**Tasks to carry out**.
(a) Name every person the article below about the Fort Frances International Bridge mentions by name.
(b) Pick up the news story about the Fort Frances International Bridge right after its final sentence and keep writing it.

**Text to read**.
>> Begin

Fort Frances Mayor June Caul said she met with MPP Greg Rickford to discuss the provincial and federal governments taking over the sale of the International Bridge, make it a public asset and cancel the tolling fee.
“Councillor [John] McTaggart and I met with minister Greg Rickford,” Caul said. “We had quite a discussion about the [bridge] and voiced our concerns. Our biggest concern is that the upkeep has not been redone. No construction has been done to improve the infrastructure on it for quite some time now and it’s in need of some work.”
Bridge maintenance is something the council wants to ensure is addressed by whoever ends up owning the bridge, Caul said, adding a concern of a potential increase in the tolling fee.
“Most international bridges don’t have a toll on them,” Caul said. “But this one is quite high as it is, and we’re worried that a new entity may decide to raise the tariff to come across for a vehicle.”
Caul said this is not a big thing to ask for since all bridges in Canada are owned by the government, except the Windsor-Detroit crossing.

>> End

**Supplied records**.
>> Begin

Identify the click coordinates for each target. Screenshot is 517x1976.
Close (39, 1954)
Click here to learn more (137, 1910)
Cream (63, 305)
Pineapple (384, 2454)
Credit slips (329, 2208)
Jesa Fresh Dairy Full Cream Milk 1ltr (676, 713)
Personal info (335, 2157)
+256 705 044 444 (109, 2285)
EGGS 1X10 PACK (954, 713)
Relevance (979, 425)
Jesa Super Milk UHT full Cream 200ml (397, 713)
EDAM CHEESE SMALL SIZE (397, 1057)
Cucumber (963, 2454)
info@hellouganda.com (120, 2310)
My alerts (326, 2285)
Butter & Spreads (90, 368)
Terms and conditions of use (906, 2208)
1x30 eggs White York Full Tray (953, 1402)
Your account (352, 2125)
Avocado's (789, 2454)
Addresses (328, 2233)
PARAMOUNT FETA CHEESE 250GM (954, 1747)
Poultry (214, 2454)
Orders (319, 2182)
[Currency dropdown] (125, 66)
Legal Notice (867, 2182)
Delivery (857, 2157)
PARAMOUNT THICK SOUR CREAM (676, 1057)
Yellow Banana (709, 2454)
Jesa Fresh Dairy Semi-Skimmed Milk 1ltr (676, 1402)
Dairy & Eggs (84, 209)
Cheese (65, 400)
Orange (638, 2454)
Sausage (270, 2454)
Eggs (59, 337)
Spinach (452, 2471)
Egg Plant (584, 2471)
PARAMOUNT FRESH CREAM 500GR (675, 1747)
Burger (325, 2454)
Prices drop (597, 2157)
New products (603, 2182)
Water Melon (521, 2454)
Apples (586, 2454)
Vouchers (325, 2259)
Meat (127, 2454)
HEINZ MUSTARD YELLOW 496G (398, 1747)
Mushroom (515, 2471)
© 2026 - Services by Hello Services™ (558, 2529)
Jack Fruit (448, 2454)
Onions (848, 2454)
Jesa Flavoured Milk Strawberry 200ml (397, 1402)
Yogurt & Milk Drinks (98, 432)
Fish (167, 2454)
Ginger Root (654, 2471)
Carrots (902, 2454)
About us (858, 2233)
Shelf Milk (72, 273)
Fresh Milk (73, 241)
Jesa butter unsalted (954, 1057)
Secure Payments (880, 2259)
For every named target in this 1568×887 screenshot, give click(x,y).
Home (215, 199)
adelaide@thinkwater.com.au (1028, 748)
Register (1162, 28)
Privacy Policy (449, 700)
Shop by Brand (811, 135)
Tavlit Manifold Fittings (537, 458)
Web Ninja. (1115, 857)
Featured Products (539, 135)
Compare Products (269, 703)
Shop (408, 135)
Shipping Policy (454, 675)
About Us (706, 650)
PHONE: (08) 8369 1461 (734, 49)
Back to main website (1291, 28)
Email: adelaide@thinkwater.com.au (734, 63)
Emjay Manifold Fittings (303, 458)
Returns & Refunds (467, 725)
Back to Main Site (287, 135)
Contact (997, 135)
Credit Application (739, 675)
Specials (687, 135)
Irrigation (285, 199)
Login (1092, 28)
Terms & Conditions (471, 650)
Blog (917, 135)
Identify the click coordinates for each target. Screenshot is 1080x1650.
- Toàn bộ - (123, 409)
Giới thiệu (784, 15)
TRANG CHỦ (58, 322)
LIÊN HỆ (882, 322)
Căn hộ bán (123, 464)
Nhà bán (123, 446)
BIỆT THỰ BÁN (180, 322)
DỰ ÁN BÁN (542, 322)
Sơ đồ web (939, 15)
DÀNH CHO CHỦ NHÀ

>> End

**Replies**.
(a) June Caul, Greg Rickford, John McTaggart

(b)
“Why is this one still locally and privately owned when every other bridge, except the one at Windsor and Detroit, is owned by the federal government? It falls in the federal government’s lap for an international bridge,” Caul said.
However, she said she is pleased that Rickford is taking notice that they have concerns about it.
“He’s going to take on a job of trying to get a mutual meeting time with the people who are apparently going to buy it and also having a federal representative there as well, which I would assume would possibly be Marcus Powlowski since he’s our MP,” Caul added.
As of today, there are no final deals on the bridge sale, but Caul said Resolute Forest Products, the current owner of the bridge, is still actively trying to sell their portion of the bridge.
Caul said Rickford did not provide a timeline in which he would get back to council on high level discussions regarding the bridge. However, Caul said she got the impression that Rickford would do something as soon as possible.
Council had passed a resolution on June 15 asking the federal and provincial governments to immediately intervene in the sale of the International Bridge.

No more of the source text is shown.